My mother and stepfather lived behind Oaklawn, so that was always where I wanted to go. You had to be 16 to get into the track in those days, so my friends and I would stand along that back fence and watch the horses run. And if I got lucky, my stepfather would have some business on the back side and I’d get in the car and ride around there with him and look at horses. It was very exciting.

When I was in college, I got a job at the racetrack. My classes were on Tuesdays and Thursdays, so I had the other days free. Usually, it worked out. And then I’d beg my professors to let me take my final exam before the Kentucky Derby so I could run off to Kentucky. Then I just wound up not coming back all the time. I haven’t been now in a few years, but for a long time I was there working every year. Depending on what I was doing, it’s a long day, I’d be up at 4 a.m. on Derby Day doing something before I went to another job, and then to another job. At one point, I had five jobs at once.

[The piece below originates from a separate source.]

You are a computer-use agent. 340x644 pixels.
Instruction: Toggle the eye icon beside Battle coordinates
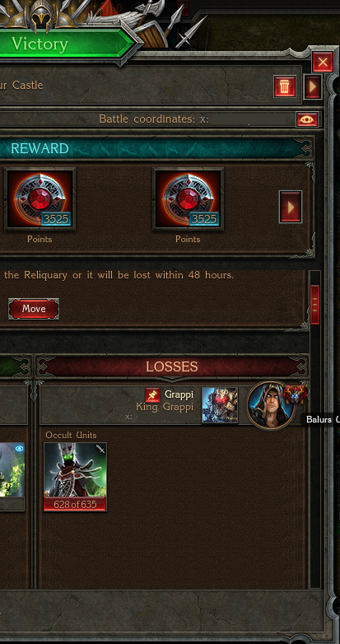(307, 119)
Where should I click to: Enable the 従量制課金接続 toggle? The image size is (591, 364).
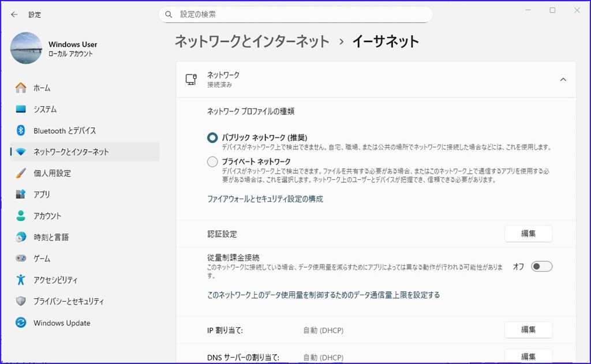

What do you think is the attraction?

It’s like running off to the circus. And I just love the horses. But I did graduate from college, just not on time like I should have. I got a degree in Journalism and kept thinking, How am I going to use this? I took some of the strangest jobs on the track, and eventually I managed to get an interview with somebody at the Daily Racing Form—and I still had to wait for a job, because at the Racing Form, nobody quit and nobody retired. Someone had to die before a job opened up. Because everybody who worked there just loved it.

Most of us travel around like gypsies, and they’ll arrange for lodging. I had a pickup truck back then, and I’ve got a two-seater now. But you learn to pack and move quickly. My boss called and said, “Can you be in Oklahoma in three days?” “I can be there in three hours,” I said.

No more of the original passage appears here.